§ AIM:
Render the item lines from the one containing "Early (249, 827)" through the one containing "contact (502, 998)", both included, as a Markdown table with the columns Row and Item line, numbering each row and leaving out any blank lines.

§ SUPPLIED DATA:
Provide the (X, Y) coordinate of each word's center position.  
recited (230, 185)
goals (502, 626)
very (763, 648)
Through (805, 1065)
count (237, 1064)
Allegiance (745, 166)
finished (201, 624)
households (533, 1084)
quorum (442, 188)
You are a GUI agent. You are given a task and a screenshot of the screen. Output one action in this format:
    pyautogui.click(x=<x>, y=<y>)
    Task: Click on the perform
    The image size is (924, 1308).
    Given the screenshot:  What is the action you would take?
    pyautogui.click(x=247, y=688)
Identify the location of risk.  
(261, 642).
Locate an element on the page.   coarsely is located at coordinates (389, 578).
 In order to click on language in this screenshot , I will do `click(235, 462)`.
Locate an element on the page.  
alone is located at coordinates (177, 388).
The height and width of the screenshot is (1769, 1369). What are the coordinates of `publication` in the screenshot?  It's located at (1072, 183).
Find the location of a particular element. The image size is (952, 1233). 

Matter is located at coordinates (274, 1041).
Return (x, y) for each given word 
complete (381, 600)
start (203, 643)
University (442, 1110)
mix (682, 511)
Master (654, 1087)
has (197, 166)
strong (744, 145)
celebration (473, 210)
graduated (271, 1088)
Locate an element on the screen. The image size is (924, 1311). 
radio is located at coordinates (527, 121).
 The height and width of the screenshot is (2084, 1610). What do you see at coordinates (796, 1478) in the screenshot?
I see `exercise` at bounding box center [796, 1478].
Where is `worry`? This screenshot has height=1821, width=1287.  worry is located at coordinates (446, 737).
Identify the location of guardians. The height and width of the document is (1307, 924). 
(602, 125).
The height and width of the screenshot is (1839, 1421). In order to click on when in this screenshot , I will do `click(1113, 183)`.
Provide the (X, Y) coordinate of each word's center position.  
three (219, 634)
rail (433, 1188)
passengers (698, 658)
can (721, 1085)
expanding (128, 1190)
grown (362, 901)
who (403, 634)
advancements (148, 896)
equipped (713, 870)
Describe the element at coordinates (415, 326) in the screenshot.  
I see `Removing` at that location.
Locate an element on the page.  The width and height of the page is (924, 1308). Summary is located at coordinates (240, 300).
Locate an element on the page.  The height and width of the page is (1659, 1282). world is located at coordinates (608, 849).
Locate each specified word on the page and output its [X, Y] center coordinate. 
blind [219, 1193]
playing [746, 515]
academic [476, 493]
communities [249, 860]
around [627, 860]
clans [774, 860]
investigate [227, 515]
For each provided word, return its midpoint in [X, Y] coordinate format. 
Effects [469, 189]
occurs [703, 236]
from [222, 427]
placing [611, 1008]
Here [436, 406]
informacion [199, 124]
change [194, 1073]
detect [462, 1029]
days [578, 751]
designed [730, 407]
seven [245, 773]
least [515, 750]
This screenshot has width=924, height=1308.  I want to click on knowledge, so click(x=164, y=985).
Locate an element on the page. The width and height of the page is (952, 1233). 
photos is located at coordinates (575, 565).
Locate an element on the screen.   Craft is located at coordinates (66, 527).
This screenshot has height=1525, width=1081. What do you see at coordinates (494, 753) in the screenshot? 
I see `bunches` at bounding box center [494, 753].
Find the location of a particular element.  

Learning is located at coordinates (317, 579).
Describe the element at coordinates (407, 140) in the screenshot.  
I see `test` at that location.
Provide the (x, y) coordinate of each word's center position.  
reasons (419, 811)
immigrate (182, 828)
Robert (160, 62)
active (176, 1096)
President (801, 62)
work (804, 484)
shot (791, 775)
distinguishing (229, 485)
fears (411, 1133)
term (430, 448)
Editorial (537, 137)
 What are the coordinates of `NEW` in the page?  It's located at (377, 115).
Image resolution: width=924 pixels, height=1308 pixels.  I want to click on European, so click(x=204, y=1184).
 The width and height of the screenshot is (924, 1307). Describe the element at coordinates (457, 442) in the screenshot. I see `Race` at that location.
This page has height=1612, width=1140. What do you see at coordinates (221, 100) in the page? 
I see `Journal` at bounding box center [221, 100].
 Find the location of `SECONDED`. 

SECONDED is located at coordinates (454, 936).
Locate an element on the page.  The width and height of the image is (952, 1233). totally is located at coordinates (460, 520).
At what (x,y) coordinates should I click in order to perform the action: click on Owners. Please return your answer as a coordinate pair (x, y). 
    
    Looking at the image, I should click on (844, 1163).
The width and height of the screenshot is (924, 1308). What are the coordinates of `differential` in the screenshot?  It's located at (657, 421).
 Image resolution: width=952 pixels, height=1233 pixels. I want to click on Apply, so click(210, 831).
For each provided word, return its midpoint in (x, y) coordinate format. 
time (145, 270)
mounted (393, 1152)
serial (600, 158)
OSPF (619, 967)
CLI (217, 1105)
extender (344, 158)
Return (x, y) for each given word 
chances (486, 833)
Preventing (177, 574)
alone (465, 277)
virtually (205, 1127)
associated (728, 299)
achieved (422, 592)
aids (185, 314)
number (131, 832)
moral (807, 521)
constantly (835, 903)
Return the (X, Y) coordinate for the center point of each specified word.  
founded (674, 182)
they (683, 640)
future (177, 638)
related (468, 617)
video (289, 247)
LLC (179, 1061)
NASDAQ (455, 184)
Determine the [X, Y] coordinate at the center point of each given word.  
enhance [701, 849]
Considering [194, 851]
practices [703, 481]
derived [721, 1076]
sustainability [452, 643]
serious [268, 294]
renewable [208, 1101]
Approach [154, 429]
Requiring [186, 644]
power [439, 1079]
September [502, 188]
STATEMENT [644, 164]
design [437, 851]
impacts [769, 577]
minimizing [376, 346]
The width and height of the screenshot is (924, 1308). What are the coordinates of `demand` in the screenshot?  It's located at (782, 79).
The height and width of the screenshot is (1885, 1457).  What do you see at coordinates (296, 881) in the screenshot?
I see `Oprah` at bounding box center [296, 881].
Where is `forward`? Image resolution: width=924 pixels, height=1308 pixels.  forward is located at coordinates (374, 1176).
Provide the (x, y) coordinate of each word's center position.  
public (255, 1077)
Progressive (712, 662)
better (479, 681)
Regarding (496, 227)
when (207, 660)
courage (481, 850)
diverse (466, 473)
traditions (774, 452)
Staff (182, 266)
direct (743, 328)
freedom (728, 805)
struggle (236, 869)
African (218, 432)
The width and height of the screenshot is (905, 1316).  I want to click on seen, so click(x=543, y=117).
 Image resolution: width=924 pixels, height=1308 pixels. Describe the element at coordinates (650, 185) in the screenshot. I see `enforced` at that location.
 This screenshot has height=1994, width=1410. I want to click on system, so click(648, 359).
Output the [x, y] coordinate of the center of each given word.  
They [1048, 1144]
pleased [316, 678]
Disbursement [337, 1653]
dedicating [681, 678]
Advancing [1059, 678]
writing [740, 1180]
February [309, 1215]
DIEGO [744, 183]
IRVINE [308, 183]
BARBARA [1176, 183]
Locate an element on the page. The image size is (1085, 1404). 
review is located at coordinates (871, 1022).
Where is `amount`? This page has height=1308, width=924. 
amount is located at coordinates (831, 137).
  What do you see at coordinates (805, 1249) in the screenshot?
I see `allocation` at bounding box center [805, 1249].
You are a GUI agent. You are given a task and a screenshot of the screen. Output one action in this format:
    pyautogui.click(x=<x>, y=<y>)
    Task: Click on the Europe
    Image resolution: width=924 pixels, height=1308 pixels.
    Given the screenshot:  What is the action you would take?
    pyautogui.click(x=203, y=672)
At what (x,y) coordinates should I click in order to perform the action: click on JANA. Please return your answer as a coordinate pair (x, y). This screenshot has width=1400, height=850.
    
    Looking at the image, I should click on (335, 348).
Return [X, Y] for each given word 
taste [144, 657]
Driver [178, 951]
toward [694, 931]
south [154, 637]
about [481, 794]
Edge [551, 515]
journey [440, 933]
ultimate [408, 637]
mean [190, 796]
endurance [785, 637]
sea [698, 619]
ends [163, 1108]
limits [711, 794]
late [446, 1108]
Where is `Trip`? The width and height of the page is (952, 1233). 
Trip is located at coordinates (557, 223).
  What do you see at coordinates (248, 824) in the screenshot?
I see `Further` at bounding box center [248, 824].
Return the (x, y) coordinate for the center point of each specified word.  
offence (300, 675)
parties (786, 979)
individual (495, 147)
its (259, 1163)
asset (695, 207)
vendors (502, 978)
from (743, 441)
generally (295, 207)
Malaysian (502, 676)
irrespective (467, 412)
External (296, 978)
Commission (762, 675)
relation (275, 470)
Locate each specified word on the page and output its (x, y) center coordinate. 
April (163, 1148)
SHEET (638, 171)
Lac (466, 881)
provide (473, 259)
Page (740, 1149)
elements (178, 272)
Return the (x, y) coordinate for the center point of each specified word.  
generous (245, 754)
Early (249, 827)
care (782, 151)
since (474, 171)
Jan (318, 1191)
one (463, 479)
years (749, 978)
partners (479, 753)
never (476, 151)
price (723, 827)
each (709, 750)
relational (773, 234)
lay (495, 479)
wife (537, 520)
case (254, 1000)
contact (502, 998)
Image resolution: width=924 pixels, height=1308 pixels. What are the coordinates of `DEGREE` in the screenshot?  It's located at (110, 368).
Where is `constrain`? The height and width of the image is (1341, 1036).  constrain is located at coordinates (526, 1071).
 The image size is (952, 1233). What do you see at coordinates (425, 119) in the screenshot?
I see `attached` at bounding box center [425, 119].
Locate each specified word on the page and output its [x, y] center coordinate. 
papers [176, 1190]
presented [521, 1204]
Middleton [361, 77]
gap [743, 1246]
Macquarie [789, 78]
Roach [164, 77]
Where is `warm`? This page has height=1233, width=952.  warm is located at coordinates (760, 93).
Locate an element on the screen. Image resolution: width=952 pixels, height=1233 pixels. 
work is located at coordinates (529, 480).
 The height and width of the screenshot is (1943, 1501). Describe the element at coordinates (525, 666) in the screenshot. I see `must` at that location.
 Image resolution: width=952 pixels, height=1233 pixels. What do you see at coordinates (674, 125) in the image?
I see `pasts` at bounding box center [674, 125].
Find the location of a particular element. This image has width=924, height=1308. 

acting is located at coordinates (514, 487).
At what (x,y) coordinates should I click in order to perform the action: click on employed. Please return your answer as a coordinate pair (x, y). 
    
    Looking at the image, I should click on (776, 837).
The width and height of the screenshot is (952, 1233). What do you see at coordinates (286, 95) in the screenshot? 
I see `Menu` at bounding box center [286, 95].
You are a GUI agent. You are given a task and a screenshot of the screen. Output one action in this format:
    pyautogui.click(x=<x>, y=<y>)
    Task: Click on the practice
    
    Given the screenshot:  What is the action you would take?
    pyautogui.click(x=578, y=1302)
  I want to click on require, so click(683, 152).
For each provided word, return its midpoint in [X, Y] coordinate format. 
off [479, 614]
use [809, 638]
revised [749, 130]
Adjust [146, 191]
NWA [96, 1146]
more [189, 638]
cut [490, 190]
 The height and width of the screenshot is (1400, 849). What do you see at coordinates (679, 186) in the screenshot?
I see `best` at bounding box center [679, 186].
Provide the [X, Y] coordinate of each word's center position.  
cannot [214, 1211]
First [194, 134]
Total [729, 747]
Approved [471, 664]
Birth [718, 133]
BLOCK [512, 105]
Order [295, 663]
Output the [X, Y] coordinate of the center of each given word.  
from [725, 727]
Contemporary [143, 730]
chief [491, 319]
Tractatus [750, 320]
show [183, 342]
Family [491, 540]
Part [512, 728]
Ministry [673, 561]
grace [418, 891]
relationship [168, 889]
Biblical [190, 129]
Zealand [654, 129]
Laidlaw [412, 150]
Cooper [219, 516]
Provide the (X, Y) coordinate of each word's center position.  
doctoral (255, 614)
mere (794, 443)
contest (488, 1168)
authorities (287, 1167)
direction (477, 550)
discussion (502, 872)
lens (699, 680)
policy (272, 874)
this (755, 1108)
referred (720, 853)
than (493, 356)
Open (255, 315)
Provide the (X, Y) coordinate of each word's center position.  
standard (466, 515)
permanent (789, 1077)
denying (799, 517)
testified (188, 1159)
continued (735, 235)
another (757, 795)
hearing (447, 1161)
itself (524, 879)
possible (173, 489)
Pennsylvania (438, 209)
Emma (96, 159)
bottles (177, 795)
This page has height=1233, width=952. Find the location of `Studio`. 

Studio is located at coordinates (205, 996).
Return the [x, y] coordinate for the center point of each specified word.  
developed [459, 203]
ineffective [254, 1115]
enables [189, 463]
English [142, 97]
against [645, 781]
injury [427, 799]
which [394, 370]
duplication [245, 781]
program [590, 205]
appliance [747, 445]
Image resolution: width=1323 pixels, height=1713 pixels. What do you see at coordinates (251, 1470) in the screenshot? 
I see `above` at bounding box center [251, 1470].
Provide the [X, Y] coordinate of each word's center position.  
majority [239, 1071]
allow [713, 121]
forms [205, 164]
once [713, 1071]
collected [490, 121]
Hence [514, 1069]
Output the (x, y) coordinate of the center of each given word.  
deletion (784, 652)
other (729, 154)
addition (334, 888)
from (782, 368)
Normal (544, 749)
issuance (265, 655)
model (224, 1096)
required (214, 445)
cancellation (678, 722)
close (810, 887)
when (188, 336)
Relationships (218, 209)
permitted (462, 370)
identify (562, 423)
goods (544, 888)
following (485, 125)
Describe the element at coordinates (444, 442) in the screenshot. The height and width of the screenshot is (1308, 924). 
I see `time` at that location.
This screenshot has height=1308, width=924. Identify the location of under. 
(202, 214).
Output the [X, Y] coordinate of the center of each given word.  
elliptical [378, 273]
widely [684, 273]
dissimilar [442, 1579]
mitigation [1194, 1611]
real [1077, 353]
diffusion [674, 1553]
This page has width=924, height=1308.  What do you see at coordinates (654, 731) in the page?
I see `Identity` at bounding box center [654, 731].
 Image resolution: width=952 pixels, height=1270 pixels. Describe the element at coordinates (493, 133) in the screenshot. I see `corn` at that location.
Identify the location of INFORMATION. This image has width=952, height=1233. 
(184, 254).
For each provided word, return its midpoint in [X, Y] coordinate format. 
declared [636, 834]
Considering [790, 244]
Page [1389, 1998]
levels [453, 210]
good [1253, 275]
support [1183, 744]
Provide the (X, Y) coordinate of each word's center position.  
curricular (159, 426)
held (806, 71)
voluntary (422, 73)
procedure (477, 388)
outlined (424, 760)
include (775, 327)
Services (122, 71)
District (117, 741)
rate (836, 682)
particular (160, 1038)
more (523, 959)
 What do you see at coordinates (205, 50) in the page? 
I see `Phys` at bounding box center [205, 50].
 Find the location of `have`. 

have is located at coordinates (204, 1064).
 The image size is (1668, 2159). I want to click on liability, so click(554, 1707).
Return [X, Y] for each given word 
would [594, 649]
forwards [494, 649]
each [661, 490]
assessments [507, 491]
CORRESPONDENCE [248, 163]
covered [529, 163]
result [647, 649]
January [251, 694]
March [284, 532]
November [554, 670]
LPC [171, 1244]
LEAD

§ ANSWER TO THIS TASK:
| Row | Item line |
|---|---|
| 1 | Early (249, 827) |
| 2 | care (782, 151) |
| 3 | since (474, 171) |
| 4 | Jan (318, 1191) |
| 5 | one (463, 479) |
| 6 | years (749, 978) |
| 7 | partners (479, 753) |
| 8 | never (476, 151) |
| 9 | price (723, 827) |
| 10 | each (709, 750) |
| 11 | relational (773, 234) |
| 12 | lay (495, 479) |
| 13 | wife (537, 520) |
| 14 | case (254, 1000) |
| 15 | contact (502, 998) |